MSNBC host Joy Reid had a discussion Saturday with former Watergate prosecutor Nick Akerman imagining President Donald Trump resisting arrest by shutting himself inside the White House.

Reid focused on the idea of Special Counsel Robert Mueller subpoenaing Trump and ordering him to be interviewed as part of the investigation into Russian interference in the 2016 election. Saying that Trump’s behavior is unconventional, Reid asked how he would be made to comply if Mueller were to issue a subpoena and then see Trump defy it.

"Who would force him to comply with the subpoena ordering him to do an interview with Robert Mueller?" Reid asked.

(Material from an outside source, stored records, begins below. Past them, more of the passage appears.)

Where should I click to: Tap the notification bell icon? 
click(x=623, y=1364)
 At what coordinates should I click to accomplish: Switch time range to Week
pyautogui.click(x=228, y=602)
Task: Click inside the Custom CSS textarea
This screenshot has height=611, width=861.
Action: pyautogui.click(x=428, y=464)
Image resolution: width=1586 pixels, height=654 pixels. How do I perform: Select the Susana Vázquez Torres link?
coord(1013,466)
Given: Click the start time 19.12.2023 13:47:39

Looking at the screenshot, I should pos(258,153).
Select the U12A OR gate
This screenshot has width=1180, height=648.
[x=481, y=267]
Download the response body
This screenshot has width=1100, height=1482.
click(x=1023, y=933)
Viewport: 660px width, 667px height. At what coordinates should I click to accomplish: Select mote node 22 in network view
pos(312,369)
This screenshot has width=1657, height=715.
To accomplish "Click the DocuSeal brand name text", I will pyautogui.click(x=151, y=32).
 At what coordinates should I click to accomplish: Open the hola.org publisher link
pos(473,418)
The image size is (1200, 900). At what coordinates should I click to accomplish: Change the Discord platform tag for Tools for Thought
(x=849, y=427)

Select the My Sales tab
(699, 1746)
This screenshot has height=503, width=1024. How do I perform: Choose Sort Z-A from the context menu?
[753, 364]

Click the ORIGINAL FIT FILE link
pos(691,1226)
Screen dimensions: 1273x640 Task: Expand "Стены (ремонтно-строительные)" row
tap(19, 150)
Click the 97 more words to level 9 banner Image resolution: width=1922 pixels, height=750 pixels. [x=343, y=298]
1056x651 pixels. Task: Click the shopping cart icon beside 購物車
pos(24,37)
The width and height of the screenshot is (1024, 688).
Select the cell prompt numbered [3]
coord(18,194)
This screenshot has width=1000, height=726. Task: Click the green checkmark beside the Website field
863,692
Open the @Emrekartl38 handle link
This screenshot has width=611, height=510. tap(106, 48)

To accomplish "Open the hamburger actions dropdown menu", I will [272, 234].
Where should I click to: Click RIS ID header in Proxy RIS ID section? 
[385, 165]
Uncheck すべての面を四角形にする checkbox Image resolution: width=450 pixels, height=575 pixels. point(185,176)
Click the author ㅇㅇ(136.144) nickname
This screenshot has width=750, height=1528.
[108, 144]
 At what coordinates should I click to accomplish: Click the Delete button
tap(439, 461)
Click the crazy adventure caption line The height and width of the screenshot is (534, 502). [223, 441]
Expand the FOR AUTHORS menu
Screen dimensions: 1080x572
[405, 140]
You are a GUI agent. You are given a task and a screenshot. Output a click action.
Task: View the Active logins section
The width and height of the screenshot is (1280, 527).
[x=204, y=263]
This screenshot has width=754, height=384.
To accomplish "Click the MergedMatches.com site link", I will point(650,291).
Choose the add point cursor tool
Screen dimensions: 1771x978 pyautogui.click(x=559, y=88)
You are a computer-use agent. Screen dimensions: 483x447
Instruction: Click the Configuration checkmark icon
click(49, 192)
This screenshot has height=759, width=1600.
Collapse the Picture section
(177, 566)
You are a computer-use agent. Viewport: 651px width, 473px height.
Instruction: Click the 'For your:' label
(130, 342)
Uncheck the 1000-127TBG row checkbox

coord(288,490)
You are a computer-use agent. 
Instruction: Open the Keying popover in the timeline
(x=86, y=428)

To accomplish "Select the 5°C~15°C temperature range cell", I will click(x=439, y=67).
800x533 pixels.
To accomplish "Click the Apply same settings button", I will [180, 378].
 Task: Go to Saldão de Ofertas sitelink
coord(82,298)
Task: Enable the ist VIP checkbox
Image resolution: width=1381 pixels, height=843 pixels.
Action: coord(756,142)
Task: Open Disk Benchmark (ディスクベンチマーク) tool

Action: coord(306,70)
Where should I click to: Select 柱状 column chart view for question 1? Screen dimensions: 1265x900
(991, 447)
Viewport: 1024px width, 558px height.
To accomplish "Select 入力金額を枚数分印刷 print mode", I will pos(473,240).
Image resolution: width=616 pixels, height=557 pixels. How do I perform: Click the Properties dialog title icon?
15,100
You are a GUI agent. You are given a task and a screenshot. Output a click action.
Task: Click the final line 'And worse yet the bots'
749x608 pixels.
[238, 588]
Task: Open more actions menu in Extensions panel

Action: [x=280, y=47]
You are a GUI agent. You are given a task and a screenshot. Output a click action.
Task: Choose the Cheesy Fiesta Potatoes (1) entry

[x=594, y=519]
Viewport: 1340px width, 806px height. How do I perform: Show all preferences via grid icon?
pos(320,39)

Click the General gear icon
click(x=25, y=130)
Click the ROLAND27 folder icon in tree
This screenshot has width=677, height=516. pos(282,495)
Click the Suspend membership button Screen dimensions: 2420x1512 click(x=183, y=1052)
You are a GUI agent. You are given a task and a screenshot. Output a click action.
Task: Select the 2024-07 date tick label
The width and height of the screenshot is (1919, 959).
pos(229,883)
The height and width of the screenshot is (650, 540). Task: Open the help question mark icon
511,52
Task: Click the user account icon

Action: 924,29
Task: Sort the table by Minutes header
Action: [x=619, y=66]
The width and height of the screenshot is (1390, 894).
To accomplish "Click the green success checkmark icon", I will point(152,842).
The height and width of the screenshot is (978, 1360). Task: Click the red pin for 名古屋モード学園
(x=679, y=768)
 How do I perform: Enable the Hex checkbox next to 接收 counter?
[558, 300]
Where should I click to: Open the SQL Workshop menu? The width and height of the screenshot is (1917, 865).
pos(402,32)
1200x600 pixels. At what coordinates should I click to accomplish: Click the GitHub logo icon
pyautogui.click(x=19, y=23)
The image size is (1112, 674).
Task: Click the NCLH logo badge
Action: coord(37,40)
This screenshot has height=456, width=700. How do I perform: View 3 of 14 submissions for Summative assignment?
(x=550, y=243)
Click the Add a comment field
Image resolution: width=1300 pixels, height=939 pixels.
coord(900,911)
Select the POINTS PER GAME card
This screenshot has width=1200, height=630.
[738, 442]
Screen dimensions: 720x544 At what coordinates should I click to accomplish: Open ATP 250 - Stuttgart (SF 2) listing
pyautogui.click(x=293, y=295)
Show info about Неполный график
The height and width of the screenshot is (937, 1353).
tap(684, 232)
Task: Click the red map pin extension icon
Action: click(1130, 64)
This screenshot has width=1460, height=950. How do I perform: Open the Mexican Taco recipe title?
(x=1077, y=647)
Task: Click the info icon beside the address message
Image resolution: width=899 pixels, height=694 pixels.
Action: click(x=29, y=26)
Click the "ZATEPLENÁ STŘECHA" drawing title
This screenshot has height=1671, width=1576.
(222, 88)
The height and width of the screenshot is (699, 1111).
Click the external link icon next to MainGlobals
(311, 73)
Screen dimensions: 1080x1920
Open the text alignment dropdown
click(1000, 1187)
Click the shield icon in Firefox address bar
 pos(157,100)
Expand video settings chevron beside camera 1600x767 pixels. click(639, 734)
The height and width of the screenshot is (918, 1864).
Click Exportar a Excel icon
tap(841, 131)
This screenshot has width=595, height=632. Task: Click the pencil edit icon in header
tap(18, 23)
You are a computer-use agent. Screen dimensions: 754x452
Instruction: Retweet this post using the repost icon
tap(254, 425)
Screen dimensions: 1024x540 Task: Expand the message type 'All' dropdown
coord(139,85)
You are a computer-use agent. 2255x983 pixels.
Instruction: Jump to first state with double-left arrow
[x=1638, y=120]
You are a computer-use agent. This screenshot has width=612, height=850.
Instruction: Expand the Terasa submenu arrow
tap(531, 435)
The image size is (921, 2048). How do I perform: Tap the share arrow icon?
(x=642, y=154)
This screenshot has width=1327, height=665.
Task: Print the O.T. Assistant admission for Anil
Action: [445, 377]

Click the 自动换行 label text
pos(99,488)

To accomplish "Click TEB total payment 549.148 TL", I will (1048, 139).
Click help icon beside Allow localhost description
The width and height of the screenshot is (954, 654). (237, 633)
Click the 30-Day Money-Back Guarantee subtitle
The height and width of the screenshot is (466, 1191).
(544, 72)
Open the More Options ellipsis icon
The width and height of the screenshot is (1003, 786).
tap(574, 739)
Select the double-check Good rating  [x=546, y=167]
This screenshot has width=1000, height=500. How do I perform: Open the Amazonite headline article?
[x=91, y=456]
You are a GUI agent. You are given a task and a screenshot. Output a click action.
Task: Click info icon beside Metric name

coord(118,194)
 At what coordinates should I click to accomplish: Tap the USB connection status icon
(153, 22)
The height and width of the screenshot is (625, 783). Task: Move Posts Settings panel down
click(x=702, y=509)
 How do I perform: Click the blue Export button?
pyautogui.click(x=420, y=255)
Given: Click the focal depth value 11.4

"It would be a federal district court judge," Akerman said.

"How would they enforce it?" she asked.

"At that point, they would make a motion to hold Donald Trump in contempt," Akerman replied.

He went on to say the federal marshals could put Trump in prison for refusing to testify before a grand jury.

"Normally, a person who refuses to testify before a grand jury winds up being incarcerated for the time period of the grand jury, which can be up to 18 months," Akerman added. "So, one way to enforce it is to have Donald Trump taken by the federal marshals and put in federal prison until he testifies."

As Reid would later acknowledge, the U.S. Department of Justice, which oversees Mueller’s probe, maintains that a sitting president is immune from indictment or criminal prosecution.

Reid still pushed the question further, inquiring about the possibility of Trump fighting this arrest at the hands of U.S. marshals.

"What if he refuses to open the White House door?" Reid asked. "What if he fires any Secret Service agent who would allow the federal marshals in? What if Donald Trump simply decides, ‘I don't have to follow the law? I refuse to be held under the law. No marshal can get into this White House, and any Secret Service agent that defies me is fired.'"

Akerman downplayed the possibility of Trump doing such a thing, but he did say that Trump would go to jail if he refused to answer without exercising his Fifth Amendment rights.

"He'll be basically told that either he goes in and he testifies or he takes the Fifth Amendment," Akerman added. "If he refuses to answer on the ground that a truthful answer would tend to incriminate him, he has the right to do that. If he does that, there's no contempt. If he doesn't do that, he can be directed to go directly to jail. Do not pass go. Do not collect $200. End of story."

Reid said she was wondering about these eventualities because she saw the possibility of a constitutional crisis.

"I ask these questions because there is a finding in the Department of Justice that a sitting president can't be indicted, so I wonder if Donald Trump just decides that he just doesn't recognize the authority of any of these investigators," she said. "I think that’s when you get to what we generally used to call a constitutional crisis."